In the opening plenary of IWMW 2016, Neil Allison from University of Edinburgh introduced the key concepts of Lean UX, how it can help you better meet business and user needs, and how it can nudge your colleagues to think about their requirements differently. In this post we summarise his key points…

Neil’s talk was inspired by a workshop and book by Jeff Gothelf on Lean UX, focussing on how organisations can adapt, which had a profound effect on how he approaches projects.

He is key argument is that requirements are actually assumptions. You need to make sure that what you’re building a good idea before you get too far down the road. Institutions often end up building a lot of web pages and products that are essentially redundant. How did this come to be? Often no-one stopped to ask why. Neil illustrated this with a clip showing Willie Wonka’s failure to do lean UX in Charlie and the Chocolate Factory:
 

 
There is often a marketing vision – or an idea from a Vice Principle – that drives development, and may even be successful when measured against the Vice Principle’s expectations, but gets the reaction ‘that’s weird’ from the final users.

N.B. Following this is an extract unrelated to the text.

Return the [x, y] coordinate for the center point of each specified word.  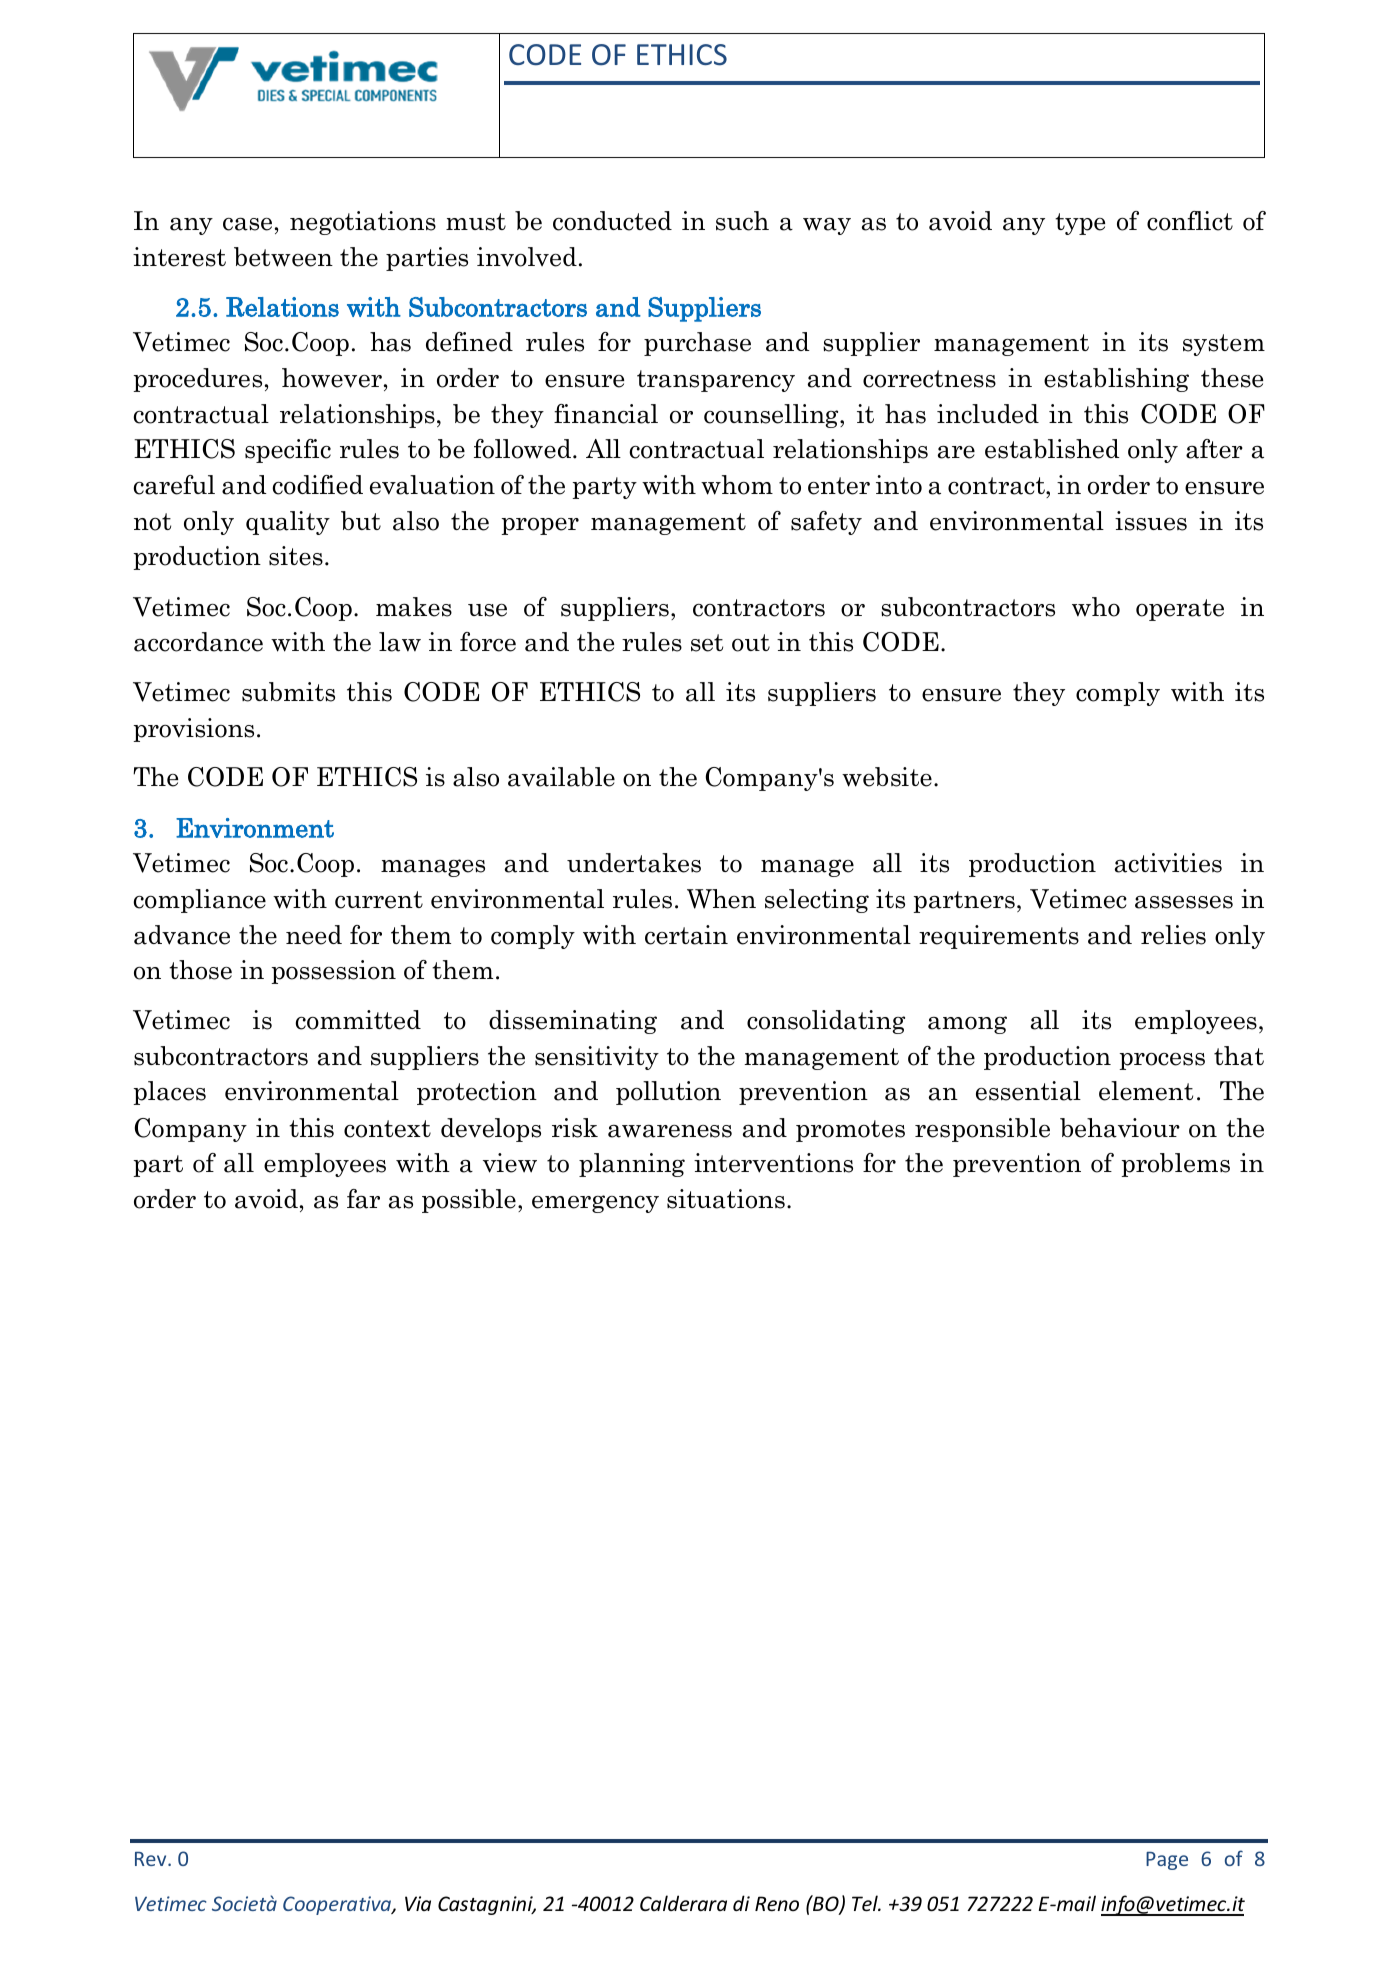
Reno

Lean UX is about doing just enough to establish if development is a good idea and using evidence to justify continuing down a particular path. The common expression is “Fail fast, fail cheap”. Neil argued that “Learn fast, learn cheap” might be more appropriate.

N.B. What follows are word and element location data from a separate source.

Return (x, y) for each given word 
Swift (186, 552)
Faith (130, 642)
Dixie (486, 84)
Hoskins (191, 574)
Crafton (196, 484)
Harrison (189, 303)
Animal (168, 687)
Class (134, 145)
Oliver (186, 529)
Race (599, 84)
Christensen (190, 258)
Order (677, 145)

Within his own work at the University of Edinburgh, he has found that a focus on features can be frustrating. He would prefer to see development focussed on making existing features better, rather than adding new features without evidence that they are actually needed. He advocated creating a Lean Hypothesis statement for each new feature:

  • We believe this [business outcome] will be achieved
  • if [these users] successfully
  • [attain this user outcome] with
  • [this feature]

Note that the feature comes last. The business outcomes and the user aims are explicit, rather than implicit. What can the feature do for the business/user?

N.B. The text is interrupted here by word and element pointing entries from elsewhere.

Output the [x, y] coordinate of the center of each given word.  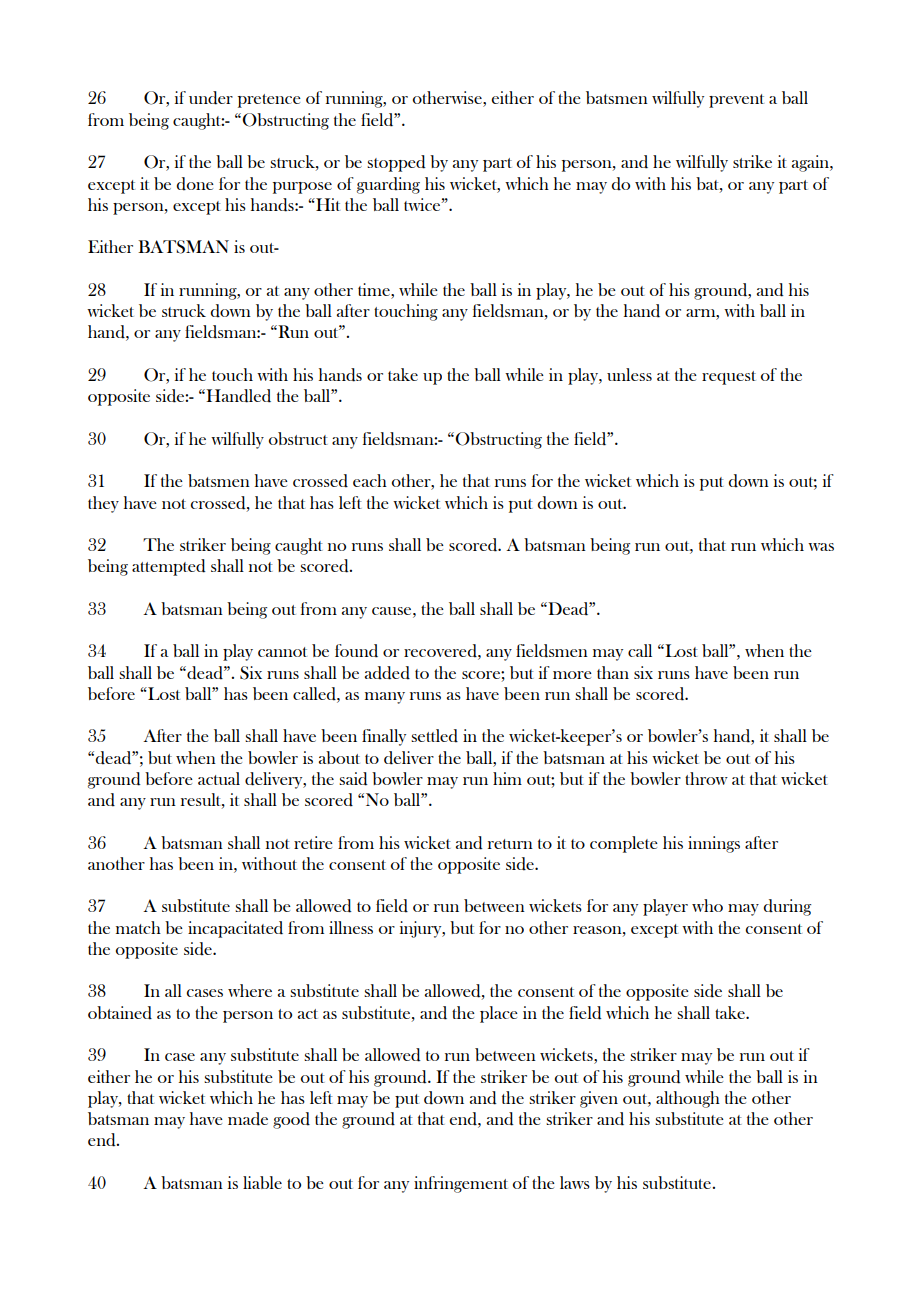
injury [422, 929]
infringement [461, 1184]
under [211, 98]
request [729, 378]
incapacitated [235, 929]
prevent [736, 101]
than [613, 672]
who [707, 905]
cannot [282, 652]
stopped [396, 163]
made [248, 1119]
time [375, 289]
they [103, 504]
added [387, 673]
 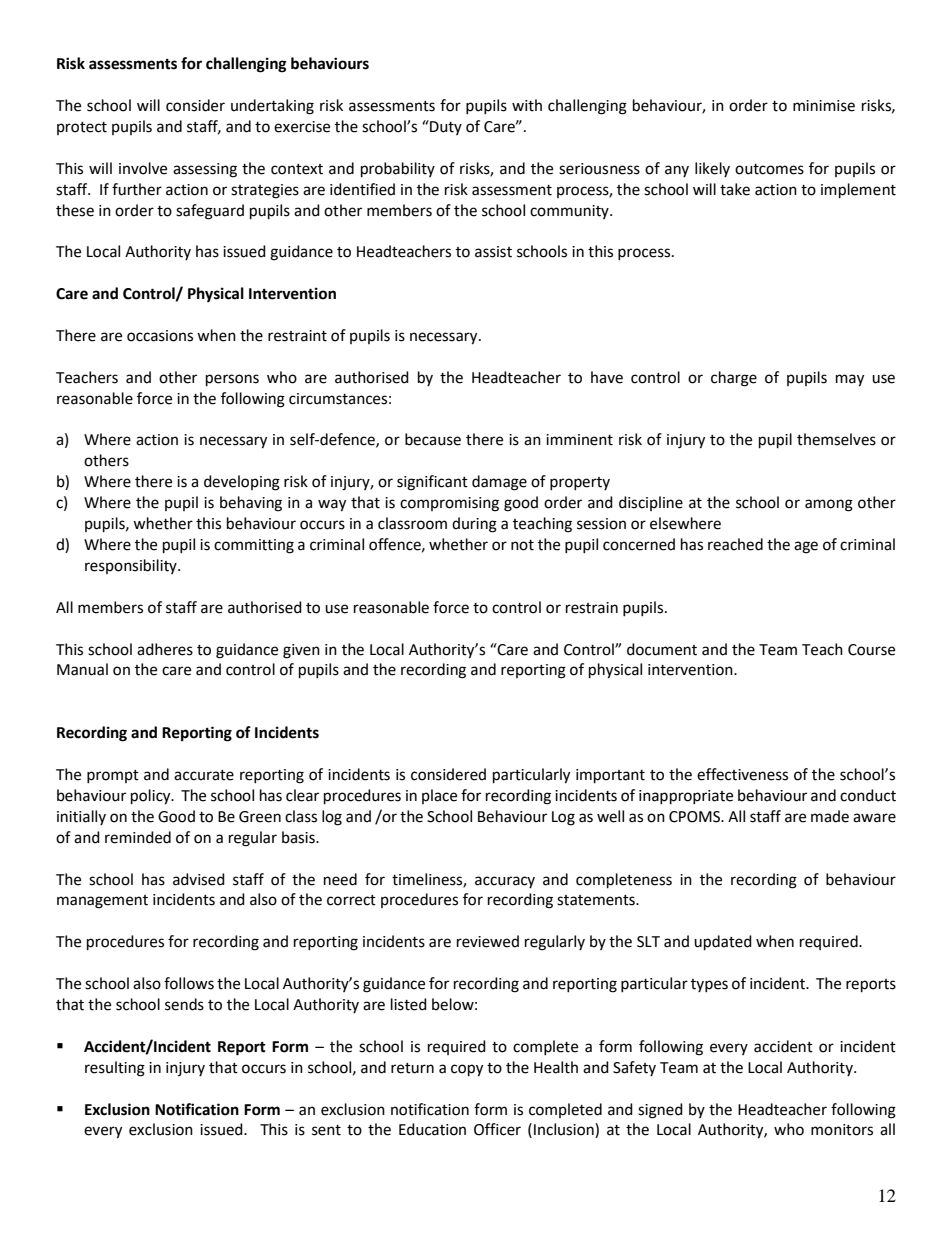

To do this, you need to start with learning. However, asking users is not always the answer. There is lots of research showing that what people say they want and what they actually want are different. You need to look for ways to observe behaviour cheaply and easily so you can learn what they really need as quickly as possible so you can decide if an idea is worth investing time and effort developing. Most people think they want more power and more features, when really they appreciate simplicity and efficiency.

Neil demonstrated this by highlighting the results of a web survey, which suggested that users were keen to see an advanced search feature. They tested this by adding an advance search button, which when clicked simply asked people to complete a survey asking what they wanted out of this feature. This was clicked only 0.003% of the time whilst it was shown on the site. Nobody took part in the survey. This meant they killed it as an idea and saved the development time so they could spend this time more smartly.

Neil concluded by encouraging delegates to get creative when testing hypotheses, and to help their manager frame their requests. He also stressed that it is not a validation effort if you are not willing to kill the idea.